Exercise - From the first line to the last, return the data exactly as written.

_ _ _ _ _ _ _

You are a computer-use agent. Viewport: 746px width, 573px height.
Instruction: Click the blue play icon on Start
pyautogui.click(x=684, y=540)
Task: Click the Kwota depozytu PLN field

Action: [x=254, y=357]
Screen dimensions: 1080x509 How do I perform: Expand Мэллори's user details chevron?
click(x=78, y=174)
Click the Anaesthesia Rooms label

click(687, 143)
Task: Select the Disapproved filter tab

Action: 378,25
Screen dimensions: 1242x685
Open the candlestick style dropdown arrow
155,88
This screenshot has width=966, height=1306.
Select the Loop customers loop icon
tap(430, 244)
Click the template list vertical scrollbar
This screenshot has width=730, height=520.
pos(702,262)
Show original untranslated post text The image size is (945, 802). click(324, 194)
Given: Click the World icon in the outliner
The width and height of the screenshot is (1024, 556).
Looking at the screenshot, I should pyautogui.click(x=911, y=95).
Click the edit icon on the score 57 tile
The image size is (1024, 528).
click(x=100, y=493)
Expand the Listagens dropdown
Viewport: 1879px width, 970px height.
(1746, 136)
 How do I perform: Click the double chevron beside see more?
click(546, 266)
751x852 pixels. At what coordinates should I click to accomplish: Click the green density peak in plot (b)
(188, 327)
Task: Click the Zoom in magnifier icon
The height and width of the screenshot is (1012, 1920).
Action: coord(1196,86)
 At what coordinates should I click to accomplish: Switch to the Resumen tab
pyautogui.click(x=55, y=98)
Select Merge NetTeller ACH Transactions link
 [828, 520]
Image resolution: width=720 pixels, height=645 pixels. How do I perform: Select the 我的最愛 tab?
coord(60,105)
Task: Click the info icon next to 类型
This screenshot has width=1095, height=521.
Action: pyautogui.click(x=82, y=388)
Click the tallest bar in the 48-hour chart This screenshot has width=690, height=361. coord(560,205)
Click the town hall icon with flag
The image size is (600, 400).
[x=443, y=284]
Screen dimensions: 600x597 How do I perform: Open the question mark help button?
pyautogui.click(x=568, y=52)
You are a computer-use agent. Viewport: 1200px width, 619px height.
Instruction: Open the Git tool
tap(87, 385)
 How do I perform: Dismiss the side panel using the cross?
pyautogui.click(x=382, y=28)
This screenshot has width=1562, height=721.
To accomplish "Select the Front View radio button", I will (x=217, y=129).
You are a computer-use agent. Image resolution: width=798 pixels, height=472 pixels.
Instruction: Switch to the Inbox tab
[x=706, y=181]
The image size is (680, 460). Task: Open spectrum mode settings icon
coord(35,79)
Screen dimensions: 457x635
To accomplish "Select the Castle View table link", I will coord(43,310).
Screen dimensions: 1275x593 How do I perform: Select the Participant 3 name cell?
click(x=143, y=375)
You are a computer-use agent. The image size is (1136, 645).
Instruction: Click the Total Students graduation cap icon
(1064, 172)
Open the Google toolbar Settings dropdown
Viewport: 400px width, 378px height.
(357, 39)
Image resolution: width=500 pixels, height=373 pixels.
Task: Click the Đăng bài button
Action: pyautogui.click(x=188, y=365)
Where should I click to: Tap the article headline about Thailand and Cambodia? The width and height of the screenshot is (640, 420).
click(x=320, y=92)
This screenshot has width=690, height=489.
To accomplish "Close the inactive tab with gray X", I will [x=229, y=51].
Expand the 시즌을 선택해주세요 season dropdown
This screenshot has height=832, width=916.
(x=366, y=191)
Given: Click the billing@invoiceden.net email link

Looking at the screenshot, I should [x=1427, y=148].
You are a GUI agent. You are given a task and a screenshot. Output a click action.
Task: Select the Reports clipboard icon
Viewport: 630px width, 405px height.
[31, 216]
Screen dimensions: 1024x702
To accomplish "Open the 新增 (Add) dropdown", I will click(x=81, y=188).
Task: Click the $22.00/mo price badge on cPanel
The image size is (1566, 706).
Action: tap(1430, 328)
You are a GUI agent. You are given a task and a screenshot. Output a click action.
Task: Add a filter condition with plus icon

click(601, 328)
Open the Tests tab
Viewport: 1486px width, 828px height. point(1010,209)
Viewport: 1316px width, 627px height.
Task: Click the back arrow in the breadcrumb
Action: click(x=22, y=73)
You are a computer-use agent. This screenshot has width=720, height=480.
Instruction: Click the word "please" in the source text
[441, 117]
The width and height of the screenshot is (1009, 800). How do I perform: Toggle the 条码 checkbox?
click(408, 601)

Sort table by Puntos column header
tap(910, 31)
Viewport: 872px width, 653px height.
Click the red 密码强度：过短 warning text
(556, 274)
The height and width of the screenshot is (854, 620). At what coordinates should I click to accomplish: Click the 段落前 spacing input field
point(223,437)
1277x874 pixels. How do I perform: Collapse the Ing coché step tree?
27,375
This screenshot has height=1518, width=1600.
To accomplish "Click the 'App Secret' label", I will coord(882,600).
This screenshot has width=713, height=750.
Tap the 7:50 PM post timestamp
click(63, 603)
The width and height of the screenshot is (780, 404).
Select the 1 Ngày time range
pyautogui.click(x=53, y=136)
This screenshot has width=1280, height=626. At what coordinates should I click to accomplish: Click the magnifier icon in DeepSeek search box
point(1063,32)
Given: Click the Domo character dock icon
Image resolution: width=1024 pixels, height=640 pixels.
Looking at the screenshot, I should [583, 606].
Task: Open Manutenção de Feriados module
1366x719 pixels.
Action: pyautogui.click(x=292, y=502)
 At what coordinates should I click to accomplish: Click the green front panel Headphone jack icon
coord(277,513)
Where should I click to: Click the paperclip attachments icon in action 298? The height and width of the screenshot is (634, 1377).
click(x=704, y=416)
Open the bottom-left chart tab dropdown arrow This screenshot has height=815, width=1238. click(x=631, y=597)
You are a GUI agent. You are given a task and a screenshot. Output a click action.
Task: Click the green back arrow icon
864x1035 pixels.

_ _ _ _ _ _ _

Finished task -
You are a computer-use agent. Viewport: 746px width, 573px height.
Instruction: Click the blue play icon on Start
pyautogui.click(x=684, y=540)
Task: Click the Kwota depozytu PLN field

Action: [x=254, y=357]
Screen dimensions: 1080x509 How do I perform: Expand Мэллори's user details chevron?
click(x=78, y=174)
Click the Anaesthesia Rooms label

click(687, 143)
Task: Select the Disapproved filter tab

Action: 378,25
Screen dimensions: 1242x685
Open the candlestick style dropdown arrow
155,88
This screenshot has width=966, height=1306.
Select the Loop customers loop icon
tap(430, 244)
Click the template list vertical scrollbar
This screenshot has width=730, height=520.
pos(702,262)
Show original untranslated post text The image size is (945, 802). click(324, 194)
Given: Click the World icon in the outliner
The width and height of the screenshot is (1024, 556).
Looking at the screenshot, I should pyautogui.click(x=911, y=95).
Click the edit icon on the score 57 tile
The image size is (1024, 528).
click(x=100, y=493)
Expand the Listagens dropdown
Viewport: 1879px width, 970px height.
(1746, 136)
 How do I perform: Click the double chevron beside see more?
click(546, 266)
751x852 pixels. At what coordinates should I click to accomplish: Click the green density peak in plot (b)
(188, 327)
Task: Click the Zoom in magnifier icon
The height and width of the screenshot is (1012, 1920).
Action: coord(1196,86)
 At what coordinates should I click to accomplish: Switch to the Resumen tab
pyautogui.click(x=55, y=98)
Select Merge NetTeller ACH Transactions link
 [828, 520]
Image resolution: width=720 pixels, height=645 pixels. How do I perform: Select the 我的最愛 tab?
coord(60,105)
Task: Click the info icon next to 类型
This screenshot has width=1095, height=521.
Action: pyautogui.click(x=82, y=388)
Click the tallest bar in the 48-hour chart This screenshot has width=690, height=361. coord(560,205)
Click the town hall icon with flag
The image size is (600, 400).
[x=443, y=284]
Screen dimensions: 600x597 How do I perform: Open the question mark help button?
pyautogui.click(x=568, y=52)
You are a computer-use agent. Viewport: 1200px width, 619px height.
Instruction: Open the Git tool
tap(87, 385)
 How do I perform: Dismiss the side panel using the cross?
pyautogui.click(x=382, y=28)
This screenshot has width=1562, height=721.
To accomplish "Select the Front View radio button", I will (x=217, y=129).
You are a computer-use agent. Image resolution: width=798 pixels, height=472 pixels.
Instruction: Switch to the Inbox tab
[x=706, y=181]
The image size is (680, 460). Task: Open spectrum mode settings icon
coord(35,79)
Screen dimensions: 457x635
To accomplish "Select the Castle View table link", I will coord(43,310).
Screen dimensions: 1275x593 How do I perform: Select the Participant 3 name cell?
click(x=143, y=375)
You are a computer-use agent. The image size is (1136, 645).
Instruction: Click the Total Students graduation cap icon
(1064, 172)
Open the Google toolbar Settings dropdown
Viewport: 400px width, 378px height.
(357, 39)
Image resolution: width=500 pixels, height=373 pixels.
Task: Click the Đăng bài button
Action: pyautogui.click(x=188, y=365)
Where should I click to: Tap the article headline about Thailand and Cambodia? The width and height of the screenshot is (640, 420).
click(x=320, y=92)
This screenshot has width=690, height=489.
To accomplish "Close the inactive tab with gray X", I will [x=229, y=51].
Expand the 시즌을 선택해주세요 season dropdown
This screenshot has height=832, width=916.
(x=366, y=191)
Given: Click the billing@invoiceden.net email link

Looking at the screenshot, I should [x=1427, y=148].
You are a GUI agent. You are given a task and a screenshot. Output a click action.
Task: Select the Reports clipboard icon
Viewport: 630px width, 405px height.
[31, 216]
Screen dimensions: 1024x702
To accomplish "Open the 新增 (Add) dropdown", I will click(x=81, y=188).
Task: Click the $22.00/mo price badge on cPanel
The image size is (1566, 706).
Action: tap(1430, 328)
You are a GUI agent. You are given a task and a screenshot. Output a click action.
Task: Add a filter condition with plus icon

click(601, 328)
Open the Tests tab
Viewport: 1486px width, 828px height. point(1010,209)
Viewport: 1316px width, 627px height.
Task: Click the back arrow in the breadcrumb
Action: click(x=22, y=73)
You are a computer-use agent. This screenshot has width=720, height=480.
Instruction: Click the word "please" in the source text
[441, 117]
The width and height of the screenshot is (1009, 800). How do I perform: Toggle the 条码 checkbox?
click(408, 601)

Sort table by Puntos column header
tap(910, 31)
Viewport: 872px width, 653px height.
Click the red 密码强度：过短 warning text
(556, 274)
The height and width of the screenshot is (854, 620). At what coordinates should I click to accomplish: Click the 段落前 spacing input field
point(223,437)
1277x874 pixels. How do I perform: Collapse the Ing coché step tree?
27,375
This screenshot has height=1518, width=1600.
To accomplish "Click the 'App Secret' label", I will coord(882,600).
This screenshot has width=713, height=750.
Tap the 7:50 PM post timestamp
click(63, 603)
The width and height of the screenshot is (780, 404).
Select the 1 Ngày time range
pyautogui.click(x=53, y=136)
This screenshot has width=1280, height=626. At what coordinates should I click to accomplish: Click the magnifier icon in DeepSeek search box
point(1063,32)
Given: Click the Domo character dock icon
Image resolution: width=1024 pixels, height=640 pixels.
Looking at the screenshot, I should [583, 606].
Task: Open Manutenção de Feriados module
1366x719 pixels.
Action: pyautogui.click(x=292, y=502)
 At what coordinates should I click to accomplish: Click the green front panel Headphone jack icon
coord(277,513)
Where should I click to: Click the paperclip attachments icon in action 298? The height and width of the screenshot is (634, 1377).
click(x=704, y=416)
Open the bottom-left chart tab dropdown arrow This screenshot has height=815, width=1238. click(x=631, y=597)
You are a GUI agent. You are given a task and a screenshot. Output a click action.
Task: Click the green back arrow icon
864x1035 pixels.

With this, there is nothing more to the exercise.